Exercise requirements: Which two schools of thought does the abstract below on communotion and language evolution name?

Passage shown:
»»
Communotion and the Evolution of Human Language
DOI:
https://doi.org/10.18533/journal.v8i9.1737Keywords:
communotion, communication, language evolution, verbal notionAbstract
The past two decades has witnessed the controversy revolving around the issue of human language evolution, leading to the emergence of two schools of thought: the biolinguistic school and the sociocultural school. The former maintains that the human faculty of language is characterized by the innate recursion which stems from the neurobiological foundation of language. The latter argues that it is the social communication that accounts for the evolution of human language. This article attempts to scrutinize the beginning point of language evolution and production (i.e. the “communicative notion”, blended as “communotion”) within social communication of humans, and explore therein human language faculty of recursion with respect to the infinite hierarchical structures of human language. Human language as a tool serving human expression and communication has evolved for what is to be expressed and communicated, and developed from and with the communotion. The crucial transition between the non-verbal communotion and verbal expression has long been ignored in linguistics. This article argues that human language has evolved for, from and with the communotion of humans. The communotion is what is targeted to get expressed and communicated. It is kindled in the mind of the speaker at the outset of social communication, impelling him to communicate with others. As the target to be expressed, the well-structured elements of the communotion eventually wed with vocal sounds and give birth to the “verbal notion” --- a binary code for human language. Human language develops with the development of the communotion in the course of serving the purpose of expressing it with the vocal sounds. The human faculty of language with respect to the innate and creative recursion of the infinite hierarchical structures is in reality the faculty of the verbal manifestation of the hierarchically structured elements of the communotion.
««
Data section:
»»
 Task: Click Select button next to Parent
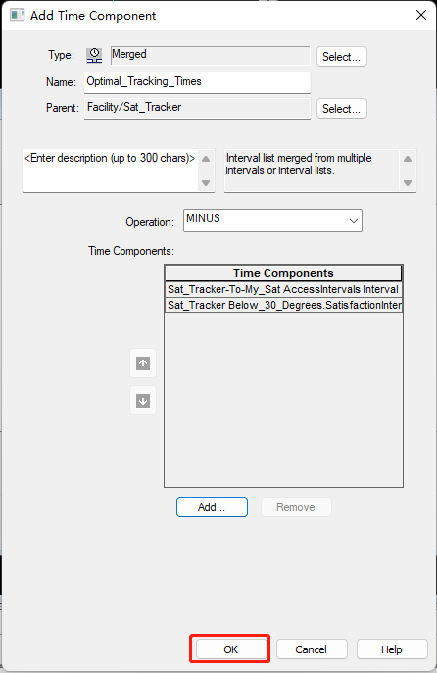(342, 108)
««
Written solution: The biolinguistic school and the sociocultural school.